A bear pennant pattern consists of a larger bullish candlestick which forms the flag pole. It’s then followed by several smaller consolidation candles that form a pennant. A common place to see this set up is during consolidation near resistance levels; once it rejects, price action breaks down out of the apex of the pennant. Which can cause an increase in a pressure to the downside from sellers and shorts.
Bear pennants are bearish continuation patterns; look for these price movements to show that price wants to continue to decline.
Ideally look for a bear pennant to appear in strong downtrends or even newly formed downtrends. Typically after a major bearish breakdown; such as on a daily head and shoulders pattern.
Bearish candlesticks form the pole, followed by consolidation, then a fall downwards. Bear pennants are similar to bear flags.
Both have flag poles and consolidation forming the flag. A trader may reference a chart set up that looks like a flag or a pennant. They are both have a similar shape and easy to mix up, it could look like the other.
The pennant is more triangular in its consolidation phase, while the flag is more rectangular in its phase.
Basics of Bear Pennants
Bear pennant trend lines come together in a point during consolidation. Pennants are a classic set up for trading stock.

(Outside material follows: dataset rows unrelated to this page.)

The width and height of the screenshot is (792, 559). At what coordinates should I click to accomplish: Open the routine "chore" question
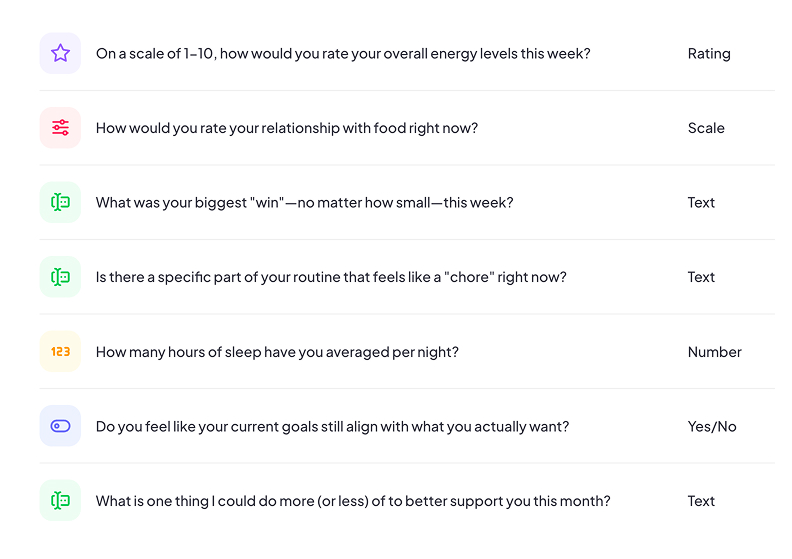pos(331,277)
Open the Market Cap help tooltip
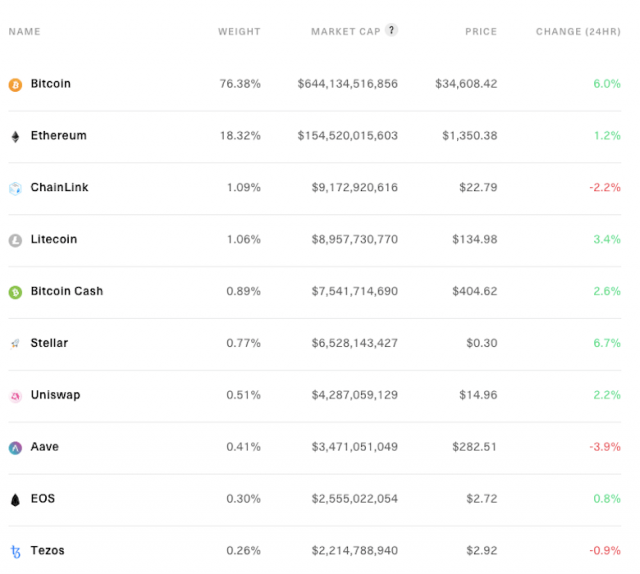 391,30
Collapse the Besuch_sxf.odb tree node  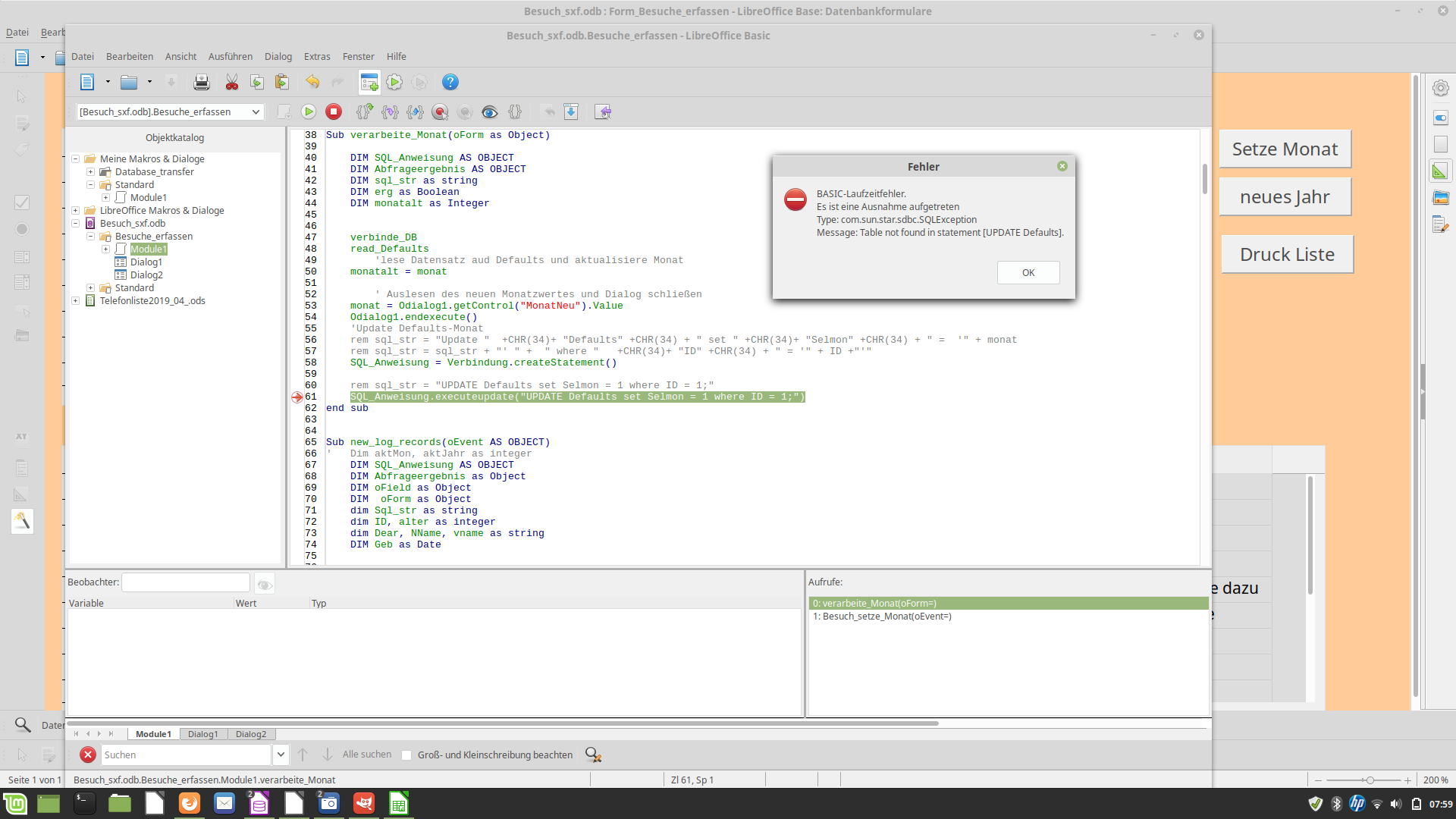76,224
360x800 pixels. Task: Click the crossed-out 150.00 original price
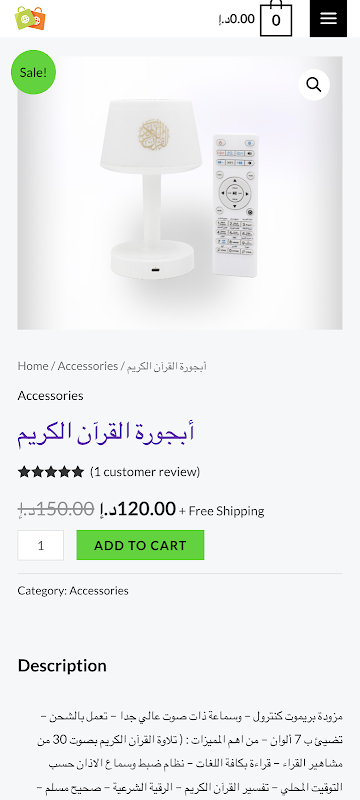pyautogui.click(x=56, y=509)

They start with a big push in volume forming the flagpole with volume becoming steady during consolidation coming to a point completing the pennate shape.
Ideally, the flag pole is long and strong followed by a strong increase in selling volume to confirm the move down. The stronger the selling volume, the better. Be sure to observe what the volume bars and other technical tools are telling in regards to what to possibly expect the pattern to do next.
When bear pennants are forming, sellers are in control. Consolidation occurs due the two sides fighting to regain control. During consolidation periods many different candlesticks form which could cause some confusion, so be sure to wait for confirmation.
How to Trade Bear Pennant Patterns
- Watch for a bearish candlestick that forms a flag pole
- Look for several consolidation candles that form a pennant and hit resistance levels
- Once price breaks down out of the apex of the pennant take short entry
- Watch if price can break below low of flag pole
- Use candlestick close above midway of pennant as stop
Daily chart of $XNET – Many bear pennants forming on the daily time frames. Note how the patterns broke down and continued the trend.
TrendSpider charting platform is awesome at finding candlestick patterns on a variety of set ups and time frames.
Frequently Asked Questions
Pennants can be either bullish or bearish. A bull pennant starts with a bullish candlestick that forms flag pole and then consolidation forming a pennant. A bear pennant starts with a bearish candlestick that forms flag pole and then consolidation forming the pennant. You go long with a bull pennant and short with a bear pennant.
There isn't much difference between a flag and a pennant pattern other than the shape. A flag has more of a block or rectangular shape. A pennant has more of a triangular or pennant shape. They are both telling the same story though.